Endo- & exo- something-ases can leave you scratching your head for days-es. Protein or DNA or RNA, inside or out? What cuts what? And where about? When it comes to DNA/RNA chewers (nucleases) and protein chewers (proteases/peptidases), I know from firsthand embarrassing experience knowledge that it’s easy to mix up the terminology. So here’s a quick guide to exonuclease (DNA/RNA chewers), endonucleases (DNA/RNA scissors), exopeptidases (protein chewers) and endoproteases (protein scissors) including what makes different ones special and how we use them in the lab. 

First off the “endo” vs. “exo” – “ends” DOES NOT cut ends. It cuts in the “middle” of a sequence – you can remember this by thinking of an endoscopy. If you have an endoscopy your doctor sticks a tube with a camera *inside* you to look at your insides. If you use an endo-something-ase, you cut that something *inside* of its sequence. On the other side of things, when scientists look for exoplanets, they’re looking for planets on the “outskirts.” When scientists use exo-something-ases they’re using enzymes (biochemical reaction mediators/speed-uppers) to chew that something from the ends. 

They all have different uses inside of your body and many have features that give them usefulness in the lab for different things – though the versions we use in the lab usually are bacterial or viral versions – companies make and purify a lot of it and then sell it to you (although if you’re in a protein biochemistry lab you can purify your own stocks of ones you use a lot and save a lot of $!)

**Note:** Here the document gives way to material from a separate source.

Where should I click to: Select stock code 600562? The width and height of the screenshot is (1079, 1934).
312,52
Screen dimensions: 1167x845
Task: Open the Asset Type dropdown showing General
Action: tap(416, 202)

So now let’s tackle the “nuclease” vs “protease/peptidase.” Nucleases cut nucleic acids which is the umbrella term for RNA (RiboNucleic Acid) and DNA (DeoxyriboNucleic Acid) – nucleases cut apart their nucleotide “letters”. Proteases/peptidases, meanwhile, cut apart protein letters (amino acids). Sometimes they’re referred to as proteases other times peptidases and most of the time the terms are basically used interchangeably. Proteins are just long chains of amino acid “letters” linked together through peptide bonds – many peptide bonds – thus polypeptides… that fold up & do cool stuff in your cells. So even if you start with something you’d consider a protein, chew it up enough and the little pieces you’re left with are just “peptides.” So “peptidase” is a broader term that can apply to any cutter of peptide bonds – whether in short peptides or full-on proteins.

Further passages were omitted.